EXAMPLE: Several teacher researchers might get together on a regular basis to discuss and analyze their work and call themselves an inquiry group


ACTION RESEARCH

historical term (British teachers investigating curriculum initiatives)

  • equally focused on teaching and learning
  • research question may not be freely chosen, included as part of curriculum initiative
  • less theory based, not striving to contribute to knowledge base  · more specifically directed toward changes in practice, therefore may be regarded primarily as professional development

EXAMPLE: A school system decides to begin the use of math manipulatives in the elementary grades. A group of teachers tests out their use and reports to their colleagues on what they found. NOTE: Sometimes this term is used interchangeably with teacher research.


REFLECTIVE PRACTICE

  • adapted from David Schon's ideas of the reflective practitioner
  • more descriptive of a way of teaching, not a way of researching

EXAMPLE: A teacher-researcher might use this term to refer to his or her work during years when he/she is not conducting research.


LORE

  • Term used to describe teacher knowledge
  • focused on teaching stories, handed down, may be valuable information
  • not reached by a process of systematic investigation
  • not valued as theory-based knowledge
  • sometimes a way of discrediting teacher knowledge

EXAMPLE: Don't smile during the first month of school if you want to establish who's in control. A teacher researcher might decided to change lore into a research question and investigate it: "What happens during the first month of school?"

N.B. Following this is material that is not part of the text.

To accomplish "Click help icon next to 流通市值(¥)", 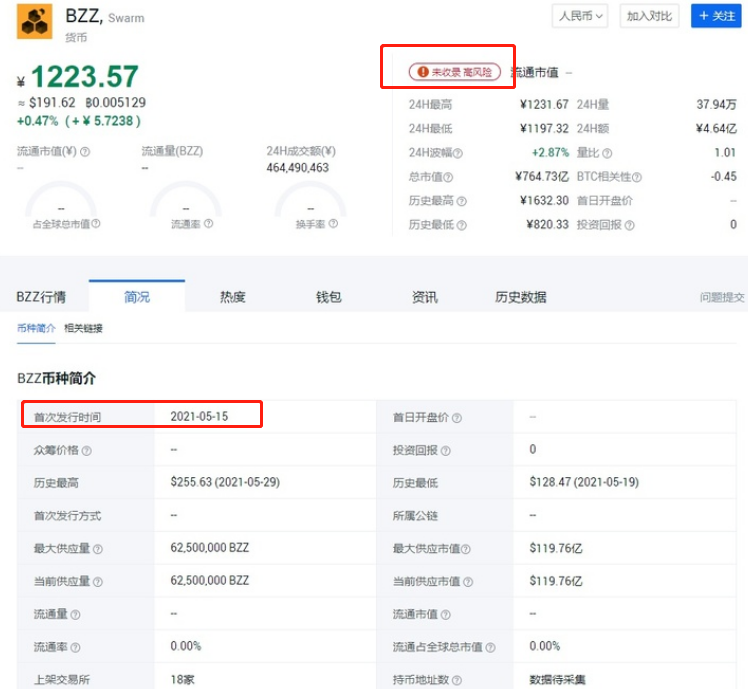I will click(85, 152).
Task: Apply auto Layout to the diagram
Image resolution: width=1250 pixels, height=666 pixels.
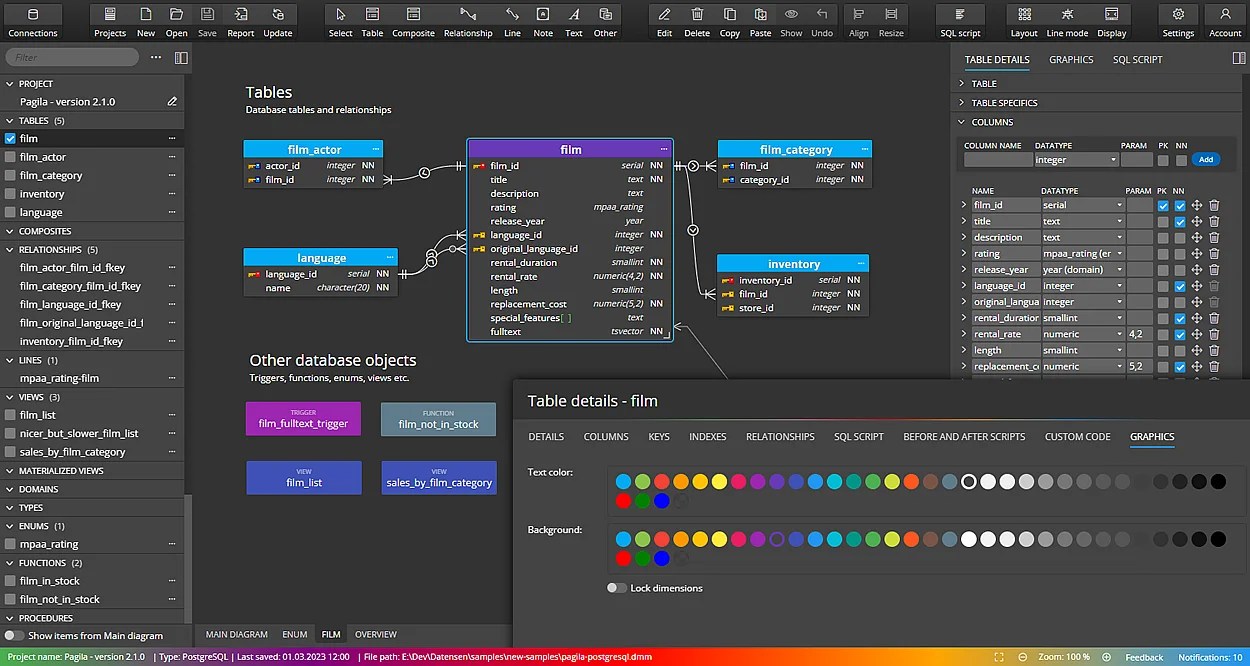Action: 1023,20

Qualitative vs. Quantitative Research

Teacher research is a type of qualitative research, meaning that it involves the researcher in the lives of his/her subjects- observing, participating and reflecting on what happens within the context of the study environment. The chart below comes from "Understanding and conducting qualitative research" by Stainback and Stainback (1988, p. 8-9). They compare qualitative research to quantitative research (which is a positivistic approach of seeking facts through the collection of objective, quantifiable data under experimentally controlled conditions).

Dimensions Quantitative Qualitative
Purpose Prediction and Control Understanding- seeks why
Reality Stable- reality is made up of facts and do not change Dynamic- reality changes with people's perceptions
Viewpoint Outsider- reality is what quantifiable data indicates. Insider- reality is what people perceive it to be.
Values Value free- values can be controlled with appropriate methodological procedures. Value bound- Values are important and need to be understood during the research process.
Focus Particularistic- selected, predefined variables are studied. Holistic- a total or complete picture is sought.
Orientation Verification- Predetermined hypotheses are investigated. Discovery- Theories and hypotheses are evolved from data as it is collected.
Data Objective- data are independent of people's perceptions. Subjective- Data are perceptions of the subjects in the environment (context).
Instrumentation Non-human- reconstructed instruments such as surveys, questionnaires, rating scales, tests, etc. Human- the human person is the primary data collection instrument such as observing and reporting on behavior and expressed feelings.
Conditions Controlled- Investigations are conducted under controlled conditions. Naturalistic- Investigations are conducted under natural conditions.
Results Reliable- the focus is on design and procedures to gain replicable data. Valid- the focus is on design and procedures to gain rich, real and deep data.